━━━━━ Exercise materials

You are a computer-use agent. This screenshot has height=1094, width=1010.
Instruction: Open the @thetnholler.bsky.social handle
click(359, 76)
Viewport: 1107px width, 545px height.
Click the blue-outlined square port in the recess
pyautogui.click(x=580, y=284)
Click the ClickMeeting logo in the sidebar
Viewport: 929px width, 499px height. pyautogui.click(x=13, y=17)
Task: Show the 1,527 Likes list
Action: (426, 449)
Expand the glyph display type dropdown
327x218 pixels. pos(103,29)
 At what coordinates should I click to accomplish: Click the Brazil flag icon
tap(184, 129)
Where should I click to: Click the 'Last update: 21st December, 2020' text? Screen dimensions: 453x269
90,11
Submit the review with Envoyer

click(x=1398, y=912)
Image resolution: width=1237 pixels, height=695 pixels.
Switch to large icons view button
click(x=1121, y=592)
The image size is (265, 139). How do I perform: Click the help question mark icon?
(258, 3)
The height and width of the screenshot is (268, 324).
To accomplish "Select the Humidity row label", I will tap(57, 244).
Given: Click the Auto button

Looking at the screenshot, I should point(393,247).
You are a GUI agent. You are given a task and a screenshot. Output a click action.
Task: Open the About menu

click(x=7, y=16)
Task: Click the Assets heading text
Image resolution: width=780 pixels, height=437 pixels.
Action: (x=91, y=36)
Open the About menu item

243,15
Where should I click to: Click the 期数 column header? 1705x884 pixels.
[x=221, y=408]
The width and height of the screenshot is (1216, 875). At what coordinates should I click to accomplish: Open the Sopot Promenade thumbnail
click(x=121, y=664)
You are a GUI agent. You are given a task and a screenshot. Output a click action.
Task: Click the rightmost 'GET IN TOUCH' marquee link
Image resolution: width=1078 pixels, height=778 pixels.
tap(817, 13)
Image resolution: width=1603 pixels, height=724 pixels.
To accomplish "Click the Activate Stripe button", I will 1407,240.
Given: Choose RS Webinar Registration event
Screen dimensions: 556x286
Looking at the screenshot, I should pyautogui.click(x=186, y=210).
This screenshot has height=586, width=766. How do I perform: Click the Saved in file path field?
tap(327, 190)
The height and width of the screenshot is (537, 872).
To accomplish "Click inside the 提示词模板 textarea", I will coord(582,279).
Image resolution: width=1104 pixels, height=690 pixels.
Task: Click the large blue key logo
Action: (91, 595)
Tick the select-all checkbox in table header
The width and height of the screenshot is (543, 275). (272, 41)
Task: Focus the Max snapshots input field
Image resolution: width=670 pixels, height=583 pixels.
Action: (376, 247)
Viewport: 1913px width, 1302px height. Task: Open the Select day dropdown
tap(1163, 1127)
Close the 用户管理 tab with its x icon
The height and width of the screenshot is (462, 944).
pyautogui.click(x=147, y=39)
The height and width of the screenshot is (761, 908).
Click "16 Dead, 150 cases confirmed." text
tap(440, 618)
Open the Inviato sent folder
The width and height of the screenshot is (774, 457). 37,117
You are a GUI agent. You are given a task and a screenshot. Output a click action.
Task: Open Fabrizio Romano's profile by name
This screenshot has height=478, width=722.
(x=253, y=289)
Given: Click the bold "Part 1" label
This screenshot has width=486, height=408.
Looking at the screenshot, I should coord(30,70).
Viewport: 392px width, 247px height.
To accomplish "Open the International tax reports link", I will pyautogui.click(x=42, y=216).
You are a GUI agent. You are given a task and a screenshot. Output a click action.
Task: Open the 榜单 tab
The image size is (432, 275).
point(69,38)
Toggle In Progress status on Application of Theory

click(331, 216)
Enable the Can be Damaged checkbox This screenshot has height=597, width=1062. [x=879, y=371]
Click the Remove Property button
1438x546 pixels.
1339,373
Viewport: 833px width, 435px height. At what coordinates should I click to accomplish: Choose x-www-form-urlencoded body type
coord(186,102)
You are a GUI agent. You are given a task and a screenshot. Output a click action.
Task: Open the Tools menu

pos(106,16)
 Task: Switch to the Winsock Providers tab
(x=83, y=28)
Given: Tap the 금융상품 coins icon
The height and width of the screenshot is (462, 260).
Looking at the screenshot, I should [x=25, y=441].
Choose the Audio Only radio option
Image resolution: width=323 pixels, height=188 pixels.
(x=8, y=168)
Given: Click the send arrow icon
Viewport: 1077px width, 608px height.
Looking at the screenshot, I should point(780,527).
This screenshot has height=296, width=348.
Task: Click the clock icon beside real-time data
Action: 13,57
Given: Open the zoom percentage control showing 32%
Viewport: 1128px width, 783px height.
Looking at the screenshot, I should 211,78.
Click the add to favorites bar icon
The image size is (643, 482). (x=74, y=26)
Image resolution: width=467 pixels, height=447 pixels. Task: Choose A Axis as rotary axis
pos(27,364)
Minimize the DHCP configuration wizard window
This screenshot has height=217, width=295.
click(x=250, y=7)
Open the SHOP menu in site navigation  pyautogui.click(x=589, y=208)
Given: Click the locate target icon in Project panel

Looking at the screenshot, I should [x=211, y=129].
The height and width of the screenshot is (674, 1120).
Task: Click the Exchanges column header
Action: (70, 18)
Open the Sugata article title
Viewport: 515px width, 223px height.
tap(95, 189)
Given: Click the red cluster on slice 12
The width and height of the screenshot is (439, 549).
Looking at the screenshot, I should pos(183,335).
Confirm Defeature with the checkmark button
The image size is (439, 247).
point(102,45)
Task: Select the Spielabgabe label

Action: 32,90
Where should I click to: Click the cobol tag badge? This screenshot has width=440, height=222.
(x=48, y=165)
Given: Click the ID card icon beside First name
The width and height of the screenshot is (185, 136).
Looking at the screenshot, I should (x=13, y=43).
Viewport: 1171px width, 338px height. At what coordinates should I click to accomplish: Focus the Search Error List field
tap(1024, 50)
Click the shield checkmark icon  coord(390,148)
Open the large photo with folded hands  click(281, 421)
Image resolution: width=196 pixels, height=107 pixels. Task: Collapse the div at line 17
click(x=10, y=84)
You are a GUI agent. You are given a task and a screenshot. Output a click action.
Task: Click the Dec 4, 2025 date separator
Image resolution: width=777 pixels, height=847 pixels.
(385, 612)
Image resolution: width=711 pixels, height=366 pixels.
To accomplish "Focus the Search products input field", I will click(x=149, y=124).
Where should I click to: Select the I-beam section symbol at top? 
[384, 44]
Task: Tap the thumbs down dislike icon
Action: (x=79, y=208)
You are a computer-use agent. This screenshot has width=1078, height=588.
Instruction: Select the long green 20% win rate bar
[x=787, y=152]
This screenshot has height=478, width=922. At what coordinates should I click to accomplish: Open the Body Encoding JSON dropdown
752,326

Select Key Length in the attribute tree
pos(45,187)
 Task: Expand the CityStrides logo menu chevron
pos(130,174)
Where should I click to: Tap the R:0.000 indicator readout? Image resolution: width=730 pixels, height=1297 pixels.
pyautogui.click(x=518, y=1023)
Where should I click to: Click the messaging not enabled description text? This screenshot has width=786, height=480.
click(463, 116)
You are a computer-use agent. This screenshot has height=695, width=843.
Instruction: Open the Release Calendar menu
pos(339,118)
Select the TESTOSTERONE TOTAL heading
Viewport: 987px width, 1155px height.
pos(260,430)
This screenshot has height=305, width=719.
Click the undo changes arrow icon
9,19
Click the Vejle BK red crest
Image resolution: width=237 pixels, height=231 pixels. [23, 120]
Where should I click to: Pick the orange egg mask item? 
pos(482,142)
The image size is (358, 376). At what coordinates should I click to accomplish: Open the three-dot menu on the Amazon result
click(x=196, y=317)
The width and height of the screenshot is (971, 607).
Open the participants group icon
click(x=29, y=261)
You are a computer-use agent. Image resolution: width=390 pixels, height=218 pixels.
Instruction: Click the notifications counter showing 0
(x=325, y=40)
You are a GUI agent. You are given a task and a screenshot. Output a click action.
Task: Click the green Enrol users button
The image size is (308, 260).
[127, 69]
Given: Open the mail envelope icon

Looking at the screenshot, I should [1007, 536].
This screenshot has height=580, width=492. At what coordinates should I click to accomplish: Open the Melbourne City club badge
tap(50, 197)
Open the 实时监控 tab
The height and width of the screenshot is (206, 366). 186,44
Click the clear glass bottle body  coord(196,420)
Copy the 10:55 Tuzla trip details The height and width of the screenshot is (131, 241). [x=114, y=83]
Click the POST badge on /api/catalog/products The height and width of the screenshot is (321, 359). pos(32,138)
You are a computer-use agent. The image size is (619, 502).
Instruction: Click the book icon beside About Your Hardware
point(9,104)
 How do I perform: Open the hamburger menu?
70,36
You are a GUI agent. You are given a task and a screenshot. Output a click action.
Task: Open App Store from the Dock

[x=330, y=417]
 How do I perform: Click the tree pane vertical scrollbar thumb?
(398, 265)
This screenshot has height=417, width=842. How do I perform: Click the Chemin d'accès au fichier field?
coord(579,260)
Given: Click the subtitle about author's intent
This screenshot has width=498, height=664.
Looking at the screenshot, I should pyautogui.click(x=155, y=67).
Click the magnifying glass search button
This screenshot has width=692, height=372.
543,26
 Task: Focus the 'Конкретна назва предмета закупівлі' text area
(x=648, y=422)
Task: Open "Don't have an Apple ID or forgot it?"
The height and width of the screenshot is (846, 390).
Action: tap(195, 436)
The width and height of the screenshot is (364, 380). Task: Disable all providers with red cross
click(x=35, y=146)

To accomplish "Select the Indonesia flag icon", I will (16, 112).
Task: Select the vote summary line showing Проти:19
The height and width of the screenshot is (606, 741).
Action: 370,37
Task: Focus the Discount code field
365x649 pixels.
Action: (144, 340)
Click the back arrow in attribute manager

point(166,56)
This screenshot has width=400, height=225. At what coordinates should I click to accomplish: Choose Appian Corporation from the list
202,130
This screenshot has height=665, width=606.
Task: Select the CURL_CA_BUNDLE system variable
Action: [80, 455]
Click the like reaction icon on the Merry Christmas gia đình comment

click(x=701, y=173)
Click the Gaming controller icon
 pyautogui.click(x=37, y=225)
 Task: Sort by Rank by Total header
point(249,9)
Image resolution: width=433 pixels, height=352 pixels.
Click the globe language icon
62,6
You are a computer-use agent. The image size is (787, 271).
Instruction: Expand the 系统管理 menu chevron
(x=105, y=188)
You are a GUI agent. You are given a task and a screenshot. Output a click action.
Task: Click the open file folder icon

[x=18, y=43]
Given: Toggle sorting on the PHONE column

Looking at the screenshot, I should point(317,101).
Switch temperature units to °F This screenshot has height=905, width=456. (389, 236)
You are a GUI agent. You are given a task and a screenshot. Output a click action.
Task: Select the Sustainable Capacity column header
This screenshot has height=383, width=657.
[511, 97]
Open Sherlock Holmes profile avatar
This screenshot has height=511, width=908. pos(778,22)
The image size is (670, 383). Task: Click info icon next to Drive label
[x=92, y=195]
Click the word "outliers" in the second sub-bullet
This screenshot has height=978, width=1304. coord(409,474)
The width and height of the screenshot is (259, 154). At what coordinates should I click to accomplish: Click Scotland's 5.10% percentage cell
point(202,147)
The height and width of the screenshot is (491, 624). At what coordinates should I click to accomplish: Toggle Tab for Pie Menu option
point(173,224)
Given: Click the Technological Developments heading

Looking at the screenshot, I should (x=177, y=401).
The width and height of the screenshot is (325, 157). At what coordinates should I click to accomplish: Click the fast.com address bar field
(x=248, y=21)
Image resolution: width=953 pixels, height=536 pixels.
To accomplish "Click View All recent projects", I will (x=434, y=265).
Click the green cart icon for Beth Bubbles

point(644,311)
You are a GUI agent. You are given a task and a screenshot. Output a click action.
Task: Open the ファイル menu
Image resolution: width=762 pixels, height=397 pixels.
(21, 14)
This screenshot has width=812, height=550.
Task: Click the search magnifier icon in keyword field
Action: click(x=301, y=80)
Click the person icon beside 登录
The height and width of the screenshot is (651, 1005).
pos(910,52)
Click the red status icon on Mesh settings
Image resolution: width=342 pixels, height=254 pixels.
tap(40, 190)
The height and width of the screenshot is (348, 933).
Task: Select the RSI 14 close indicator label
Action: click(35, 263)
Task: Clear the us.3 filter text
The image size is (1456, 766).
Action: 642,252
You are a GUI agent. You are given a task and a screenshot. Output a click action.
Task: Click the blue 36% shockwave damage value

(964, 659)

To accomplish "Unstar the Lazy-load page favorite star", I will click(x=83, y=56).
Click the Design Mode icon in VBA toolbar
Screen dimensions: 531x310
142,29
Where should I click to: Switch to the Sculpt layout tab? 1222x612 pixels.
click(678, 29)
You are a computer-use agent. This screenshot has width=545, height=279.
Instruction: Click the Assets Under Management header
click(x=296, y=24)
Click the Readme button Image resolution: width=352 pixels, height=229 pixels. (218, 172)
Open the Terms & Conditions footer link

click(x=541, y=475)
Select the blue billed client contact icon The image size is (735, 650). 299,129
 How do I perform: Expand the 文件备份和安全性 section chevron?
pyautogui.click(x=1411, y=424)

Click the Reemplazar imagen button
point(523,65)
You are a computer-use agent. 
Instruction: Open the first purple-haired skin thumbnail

━━━━━━━━━━

## Task item
Report the number of lines in the entries above that include the word "input" and add nothing to it.

## Solution for this task
2